┏━━
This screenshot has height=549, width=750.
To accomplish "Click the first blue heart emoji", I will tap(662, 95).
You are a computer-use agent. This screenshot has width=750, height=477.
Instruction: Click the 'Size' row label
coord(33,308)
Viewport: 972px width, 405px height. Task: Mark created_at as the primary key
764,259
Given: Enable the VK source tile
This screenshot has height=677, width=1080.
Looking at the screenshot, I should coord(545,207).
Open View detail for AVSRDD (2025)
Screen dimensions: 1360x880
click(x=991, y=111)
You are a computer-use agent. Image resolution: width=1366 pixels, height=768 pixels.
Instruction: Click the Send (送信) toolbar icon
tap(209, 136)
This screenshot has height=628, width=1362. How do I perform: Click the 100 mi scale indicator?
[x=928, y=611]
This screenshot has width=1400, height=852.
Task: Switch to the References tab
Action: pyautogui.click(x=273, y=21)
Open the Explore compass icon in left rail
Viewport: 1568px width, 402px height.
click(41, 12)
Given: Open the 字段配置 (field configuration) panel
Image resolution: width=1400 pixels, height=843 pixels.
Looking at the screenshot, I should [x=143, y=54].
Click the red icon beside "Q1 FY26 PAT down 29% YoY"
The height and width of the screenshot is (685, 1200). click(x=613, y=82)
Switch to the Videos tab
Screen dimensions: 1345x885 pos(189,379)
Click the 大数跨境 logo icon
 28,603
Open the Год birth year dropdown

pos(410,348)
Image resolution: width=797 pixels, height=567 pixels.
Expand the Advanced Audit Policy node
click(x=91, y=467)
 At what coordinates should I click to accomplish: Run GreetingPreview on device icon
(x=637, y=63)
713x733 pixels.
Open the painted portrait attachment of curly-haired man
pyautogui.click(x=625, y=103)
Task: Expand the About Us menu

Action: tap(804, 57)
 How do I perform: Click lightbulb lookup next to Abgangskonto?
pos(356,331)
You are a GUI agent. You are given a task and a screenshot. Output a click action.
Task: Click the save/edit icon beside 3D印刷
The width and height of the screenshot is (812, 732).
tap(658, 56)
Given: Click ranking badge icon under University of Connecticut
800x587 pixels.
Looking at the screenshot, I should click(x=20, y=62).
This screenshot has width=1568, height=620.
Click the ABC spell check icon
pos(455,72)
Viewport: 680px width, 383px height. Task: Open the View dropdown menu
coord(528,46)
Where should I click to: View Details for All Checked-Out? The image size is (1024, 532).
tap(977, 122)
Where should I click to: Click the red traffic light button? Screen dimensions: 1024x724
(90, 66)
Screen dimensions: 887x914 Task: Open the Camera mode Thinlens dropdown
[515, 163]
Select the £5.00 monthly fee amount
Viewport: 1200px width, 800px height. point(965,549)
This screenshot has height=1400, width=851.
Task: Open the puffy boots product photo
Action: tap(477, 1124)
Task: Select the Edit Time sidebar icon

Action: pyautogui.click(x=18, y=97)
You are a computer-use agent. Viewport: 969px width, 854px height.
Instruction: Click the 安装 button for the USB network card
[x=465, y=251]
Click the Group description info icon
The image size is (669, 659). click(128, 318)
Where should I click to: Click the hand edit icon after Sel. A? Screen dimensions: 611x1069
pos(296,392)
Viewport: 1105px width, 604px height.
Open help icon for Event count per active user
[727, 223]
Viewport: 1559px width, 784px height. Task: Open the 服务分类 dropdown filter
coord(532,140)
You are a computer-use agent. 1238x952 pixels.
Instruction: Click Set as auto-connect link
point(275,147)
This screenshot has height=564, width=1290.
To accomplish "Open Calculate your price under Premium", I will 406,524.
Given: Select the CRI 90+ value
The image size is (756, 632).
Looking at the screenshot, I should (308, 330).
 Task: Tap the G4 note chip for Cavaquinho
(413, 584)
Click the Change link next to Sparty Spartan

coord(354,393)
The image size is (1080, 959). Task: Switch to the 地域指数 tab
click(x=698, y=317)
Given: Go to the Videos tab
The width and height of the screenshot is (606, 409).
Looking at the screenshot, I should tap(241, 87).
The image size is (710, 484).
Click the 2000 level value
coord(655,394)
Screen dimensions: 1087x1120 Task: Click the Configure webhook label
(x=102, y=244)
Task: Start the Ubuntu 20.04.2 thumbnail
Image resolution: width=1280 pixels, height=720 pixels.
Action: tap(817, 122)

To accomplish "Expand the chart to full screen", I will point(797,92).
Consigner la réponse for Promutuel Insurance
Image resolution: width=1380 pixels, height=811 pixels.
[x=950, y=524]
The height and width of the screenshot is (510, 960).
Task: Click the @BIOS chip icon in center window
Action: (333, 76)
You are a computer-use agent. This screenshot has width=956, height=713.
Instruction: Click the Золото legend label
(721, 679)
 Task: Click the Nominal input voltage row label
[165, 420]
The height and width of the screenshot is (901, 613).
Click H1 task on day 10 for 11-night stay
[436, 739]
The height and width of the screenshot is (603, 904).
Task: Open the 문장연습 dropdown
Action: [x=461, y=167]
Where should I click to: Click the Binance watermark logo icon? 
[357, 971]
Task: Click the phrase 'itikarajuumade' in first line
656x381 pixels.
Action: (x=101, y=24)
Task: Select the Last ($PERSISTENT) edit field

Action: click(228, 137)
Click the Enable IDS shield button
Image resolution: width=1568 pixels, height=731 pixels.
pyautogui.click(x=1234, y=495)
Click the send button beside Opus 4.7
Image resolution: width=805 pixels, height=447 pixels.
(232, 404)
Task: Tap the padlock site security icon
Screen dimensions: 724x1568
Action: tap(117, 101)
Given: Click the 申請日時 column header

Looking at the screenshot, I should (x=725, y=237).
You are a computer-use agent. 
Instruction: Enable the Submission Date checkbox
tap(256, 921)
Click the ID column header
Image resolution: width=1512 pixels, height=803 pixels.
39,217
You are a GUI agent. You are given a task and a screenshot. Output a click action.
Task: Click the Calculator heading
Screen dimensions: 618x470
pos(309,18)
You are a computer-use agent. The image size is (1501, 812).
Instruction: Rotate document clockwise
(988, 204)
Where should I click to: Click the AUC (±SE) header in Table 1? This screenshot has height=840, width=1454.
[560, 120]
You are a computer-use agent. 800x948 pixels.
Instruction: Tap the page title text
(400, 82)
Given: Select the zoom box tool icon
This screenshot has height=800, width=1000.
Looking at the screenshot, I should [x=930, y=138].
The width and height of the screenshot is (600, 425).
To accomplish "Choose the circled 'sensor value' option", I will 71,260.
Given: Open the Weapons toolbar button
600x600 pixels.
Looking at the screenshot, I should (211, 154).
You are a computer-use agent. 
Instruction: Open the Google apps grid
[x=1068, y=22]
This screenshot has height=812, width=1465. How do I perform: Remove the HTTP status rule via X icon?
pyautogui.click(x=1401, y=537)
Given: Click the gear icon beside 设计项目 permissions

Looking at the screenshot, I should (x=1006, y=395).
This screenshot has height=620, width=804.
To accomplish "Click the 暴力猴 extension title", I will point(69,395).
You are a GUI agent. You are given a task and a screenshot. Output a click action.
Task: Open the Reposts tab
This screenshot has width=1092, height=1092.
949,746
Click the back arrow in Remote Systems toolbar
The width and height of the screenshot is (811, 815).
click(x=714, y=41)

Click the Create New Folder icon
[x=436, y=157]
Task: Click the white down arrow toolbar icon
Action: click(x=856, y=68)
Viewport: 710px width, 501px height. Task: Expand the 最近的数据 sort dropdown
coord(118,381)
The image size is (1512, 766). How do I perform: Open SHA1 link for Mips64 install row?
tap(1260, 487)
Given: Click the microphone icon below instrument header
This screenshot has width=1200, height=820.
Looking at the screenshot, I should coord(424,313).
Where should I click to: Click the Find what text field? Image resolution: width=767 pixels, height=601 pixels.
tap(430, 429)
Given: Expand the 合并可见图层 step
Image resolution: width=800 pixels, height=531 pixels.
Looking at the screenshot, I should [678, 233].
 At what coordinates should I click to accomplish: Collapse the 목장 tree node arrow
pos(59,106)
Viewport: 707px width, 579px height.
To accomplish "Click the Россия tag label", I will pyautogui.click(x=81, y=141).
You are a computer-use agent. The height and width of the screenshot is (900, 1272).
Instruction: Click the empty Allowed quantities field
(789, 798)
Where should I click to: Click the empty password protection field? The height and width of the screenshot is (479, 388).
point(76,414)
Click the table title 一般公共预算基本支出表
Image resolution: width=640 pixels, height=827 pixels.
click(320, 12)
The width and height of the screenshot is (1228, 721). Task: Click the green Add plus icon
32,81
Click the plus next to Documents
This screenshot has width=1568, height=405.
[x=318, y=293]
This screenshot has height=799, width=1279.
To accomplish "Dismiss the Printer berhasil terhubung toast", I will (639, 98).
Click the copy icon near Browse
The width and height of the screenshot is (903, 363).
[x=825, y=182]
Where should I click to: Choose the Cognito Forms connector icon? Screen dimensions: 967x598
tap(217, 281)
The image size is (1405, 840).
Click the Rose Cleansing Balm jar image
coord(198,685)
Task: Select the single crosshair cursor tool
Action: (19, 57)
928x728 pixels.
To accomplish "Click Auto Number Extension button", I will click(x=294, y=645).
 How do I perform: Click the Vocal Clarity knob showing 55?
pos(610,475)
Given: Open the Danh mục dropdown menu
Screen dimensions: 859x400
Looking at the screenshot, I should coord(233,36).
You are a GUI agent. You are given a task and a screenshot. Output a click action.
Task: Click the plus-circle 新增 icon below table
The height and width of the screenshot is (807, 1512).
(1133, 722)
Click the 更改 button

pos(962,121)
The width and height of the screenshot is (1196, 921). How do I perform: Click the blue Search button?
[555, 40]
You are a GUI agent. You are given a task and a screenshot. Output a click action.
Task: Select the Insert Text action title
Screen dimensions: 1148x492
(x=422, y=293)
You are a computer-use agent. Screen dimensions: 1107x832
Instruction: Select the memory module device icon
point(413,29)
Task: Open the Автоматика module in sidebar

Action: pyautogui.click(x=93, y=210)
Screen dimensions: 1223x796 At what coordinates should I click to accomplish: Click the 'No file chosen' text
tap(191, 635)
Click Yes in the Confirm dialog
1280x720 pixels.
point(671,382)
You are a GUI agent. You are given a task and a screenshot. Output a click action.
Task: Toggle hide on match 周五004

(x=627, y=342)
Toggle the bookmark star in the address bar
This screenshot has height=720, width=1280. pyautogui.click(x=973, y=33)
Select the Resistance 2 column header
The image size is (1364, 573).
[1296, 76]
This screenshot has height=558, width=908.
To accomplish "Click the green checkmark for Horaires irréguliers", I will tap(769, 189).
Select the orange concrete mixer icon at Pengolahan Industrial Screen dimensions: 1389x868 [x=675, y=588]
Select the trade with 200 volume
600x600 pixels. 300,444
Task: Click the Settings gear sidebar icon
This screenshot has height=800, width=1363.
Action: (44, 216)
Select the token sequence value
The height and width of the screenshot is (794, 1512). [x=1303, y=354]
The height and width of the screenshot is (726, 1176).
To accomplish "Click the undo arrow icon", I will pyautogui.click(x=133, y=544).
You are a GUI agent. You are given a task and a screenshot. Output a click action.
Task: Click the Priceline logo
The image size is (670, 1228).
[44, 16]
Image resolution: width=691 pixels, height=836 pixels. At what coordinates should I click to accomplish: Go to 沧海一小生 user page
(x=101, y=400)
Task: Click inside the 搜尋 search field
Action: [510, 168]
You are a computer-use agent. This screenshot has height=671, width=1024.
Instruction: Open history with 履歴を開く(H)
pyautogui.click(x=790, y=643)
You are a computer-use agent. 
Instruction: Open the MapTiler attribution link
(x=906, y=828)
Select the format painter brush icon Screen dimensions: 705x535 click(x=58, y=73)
┗━━
Problem details:
When the word "below" turns up on a line of the material above, copy that line.

Output of the exercise:
Given: Click the microphone icon below instrument header
Task: Click the plus-circle 新增 icon below table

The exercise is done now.